** Exercise prompt **
Your copy should contain exactly the lines from the one that holds "Task: Toggle paragraph marks visibility" through the end of the material, reproduced as written, with no pictures.

** The input **
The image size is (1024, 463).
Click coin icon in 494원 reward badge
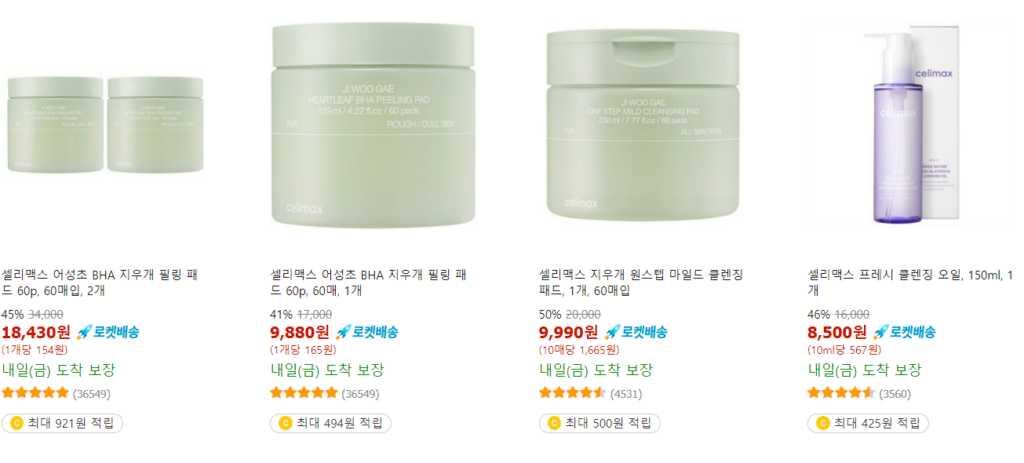coord(285,423)
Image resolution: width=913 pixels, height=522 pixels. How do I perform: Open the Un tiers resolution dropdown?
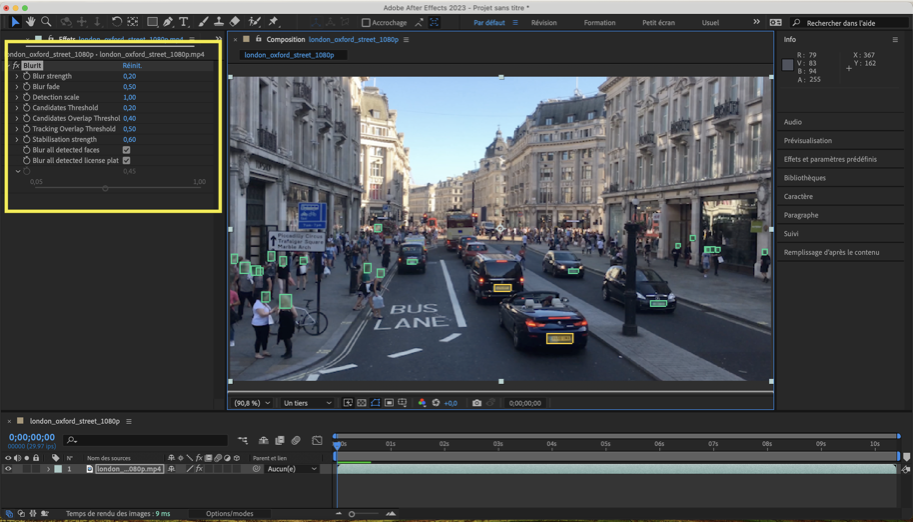(x=307, y=403)
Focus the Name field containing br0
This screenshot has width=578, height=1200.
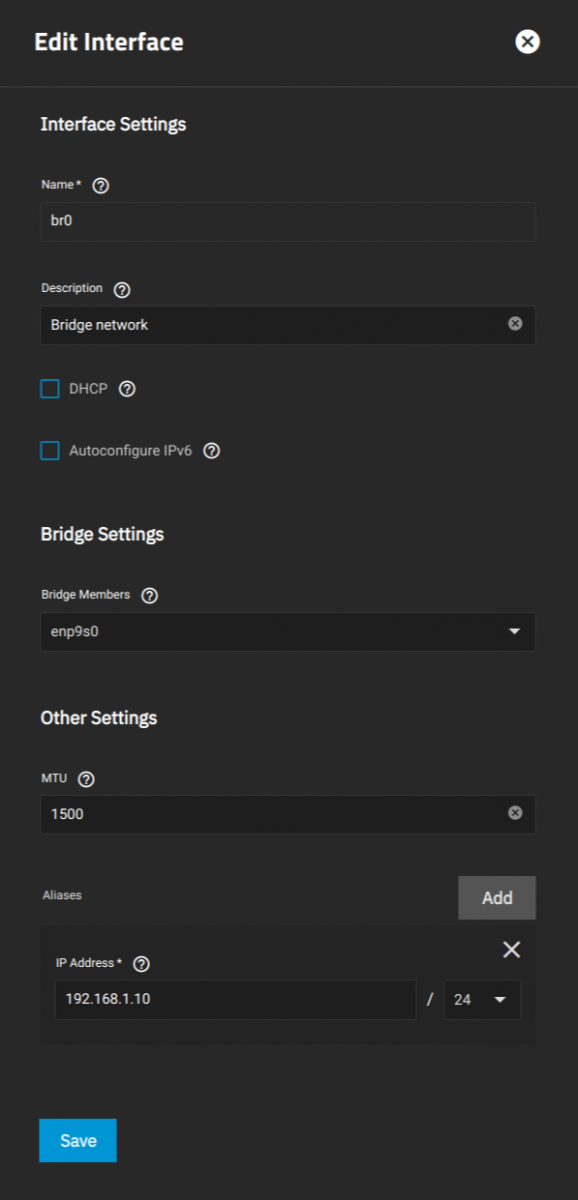point(288,222)
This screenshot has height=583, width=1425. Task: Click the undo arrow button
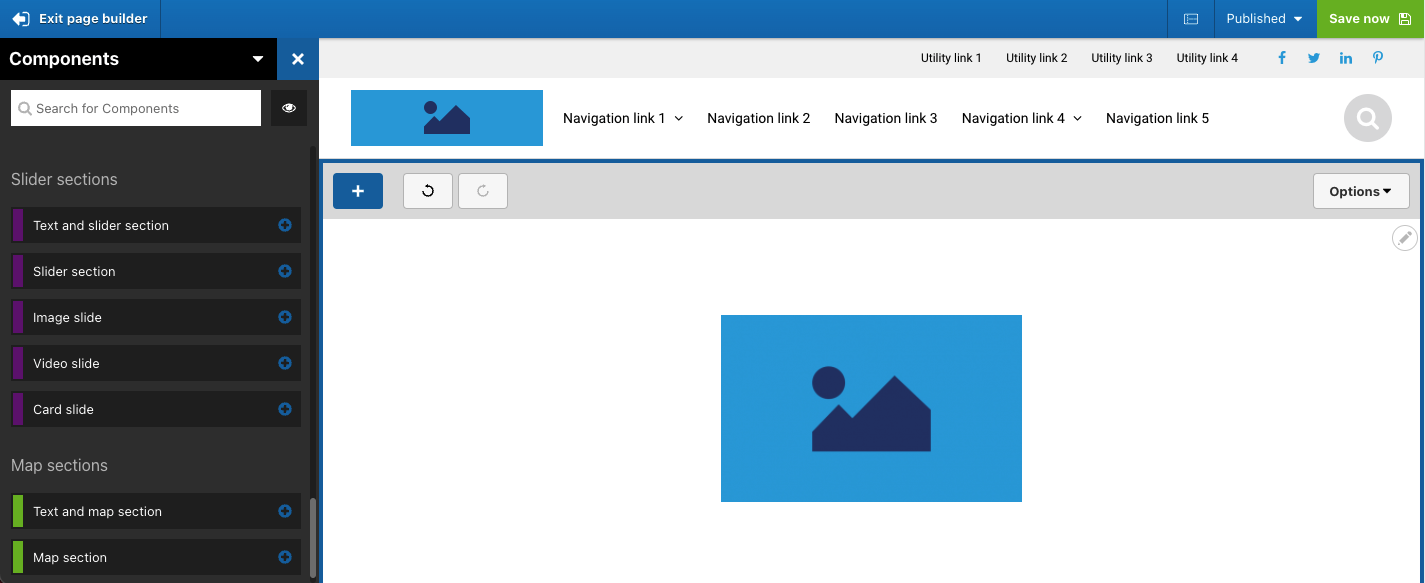coord(428,191)
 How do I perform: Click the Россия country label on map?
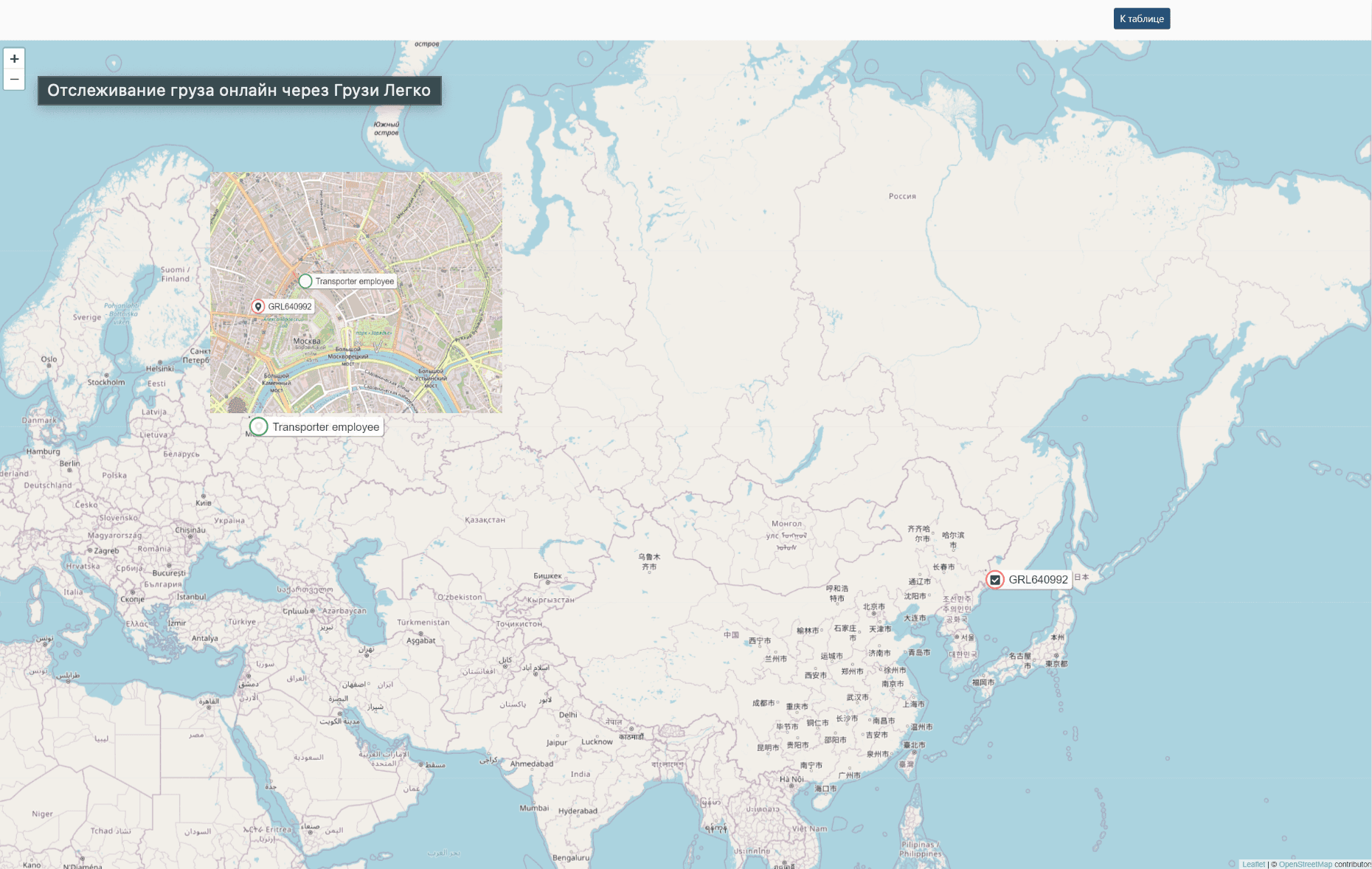click(x=902, y=196)
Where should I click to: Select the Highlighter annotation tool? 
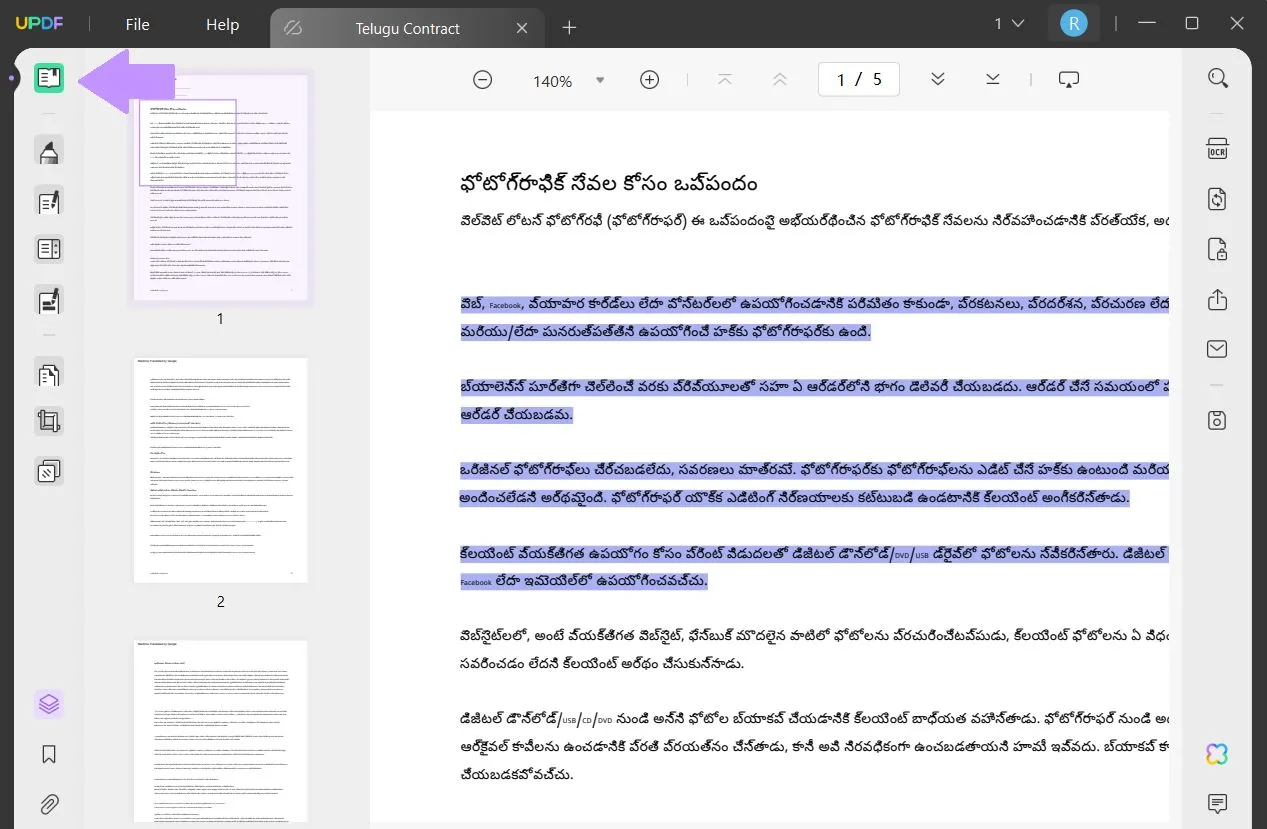48,150
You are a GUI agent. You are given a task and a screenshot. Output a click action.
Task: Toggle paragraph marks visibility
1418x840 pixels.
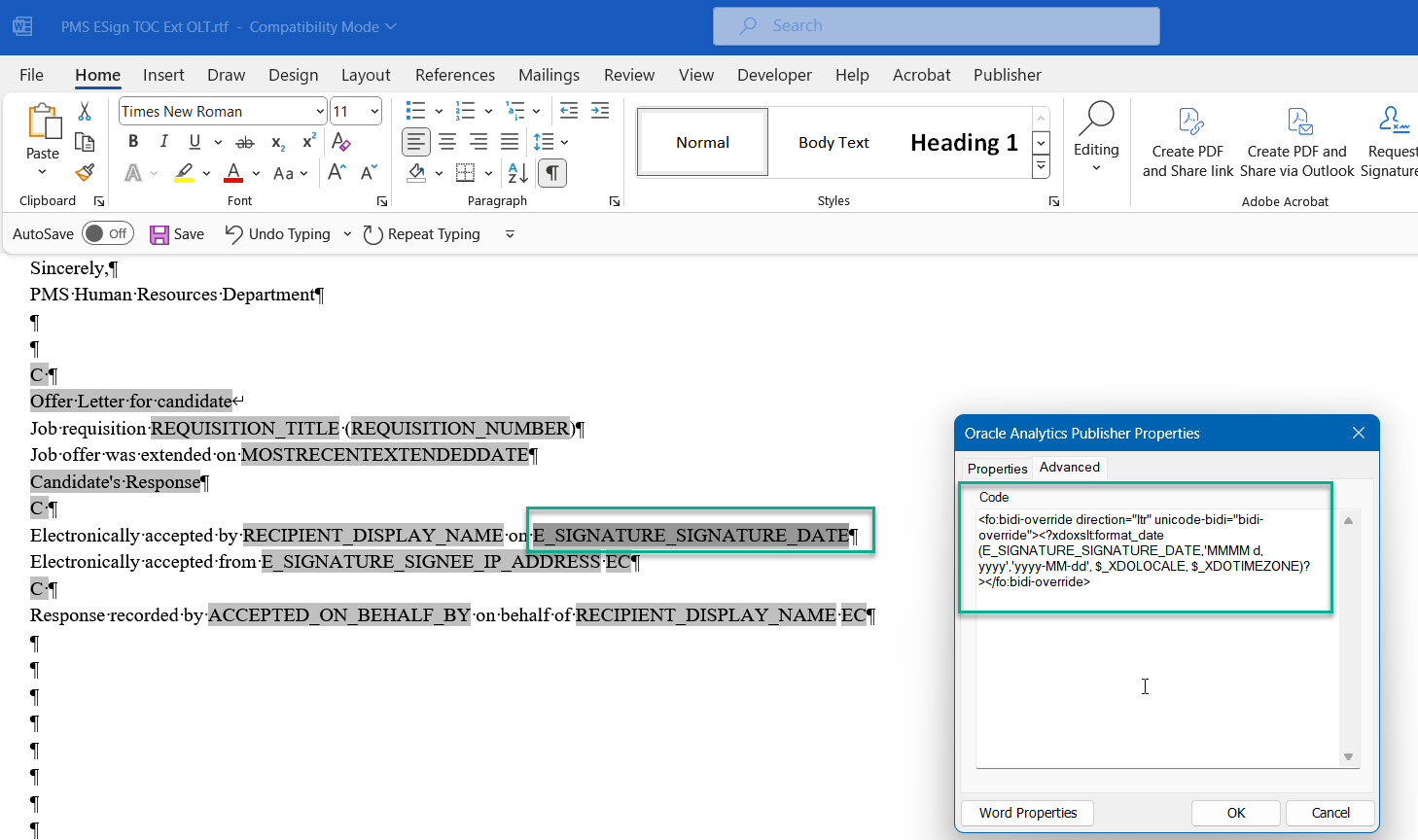pos(551,172)
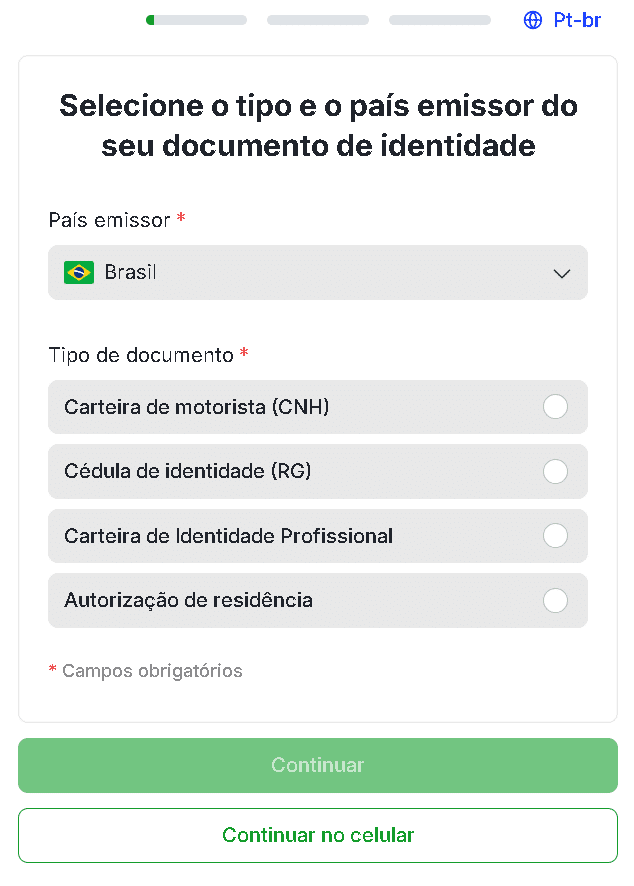
Task: Click the chevron arrow on the Brasil dropdown
Action: (562, 273)
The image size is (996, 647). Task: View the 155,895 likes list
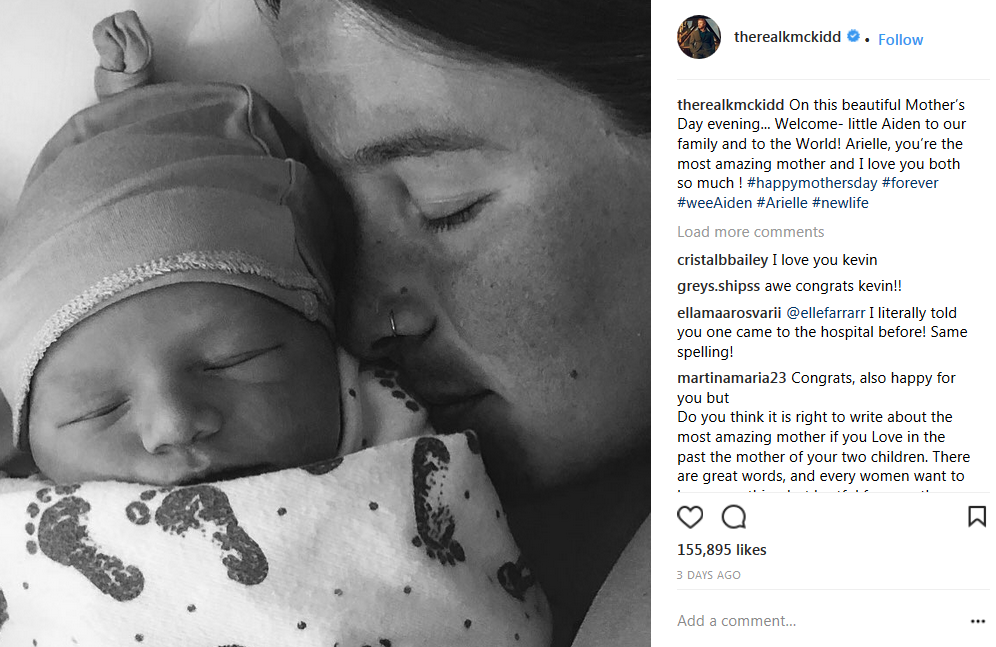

** Written response **
Task: Toggle paragraph marks visibility
1418x840 pixels.
pos(551,172)
Task: Click the chevron arrow on the Brasil dropdown
Action: (562, 273)
The image size is (996, 647). Task: View the 155,895 likes list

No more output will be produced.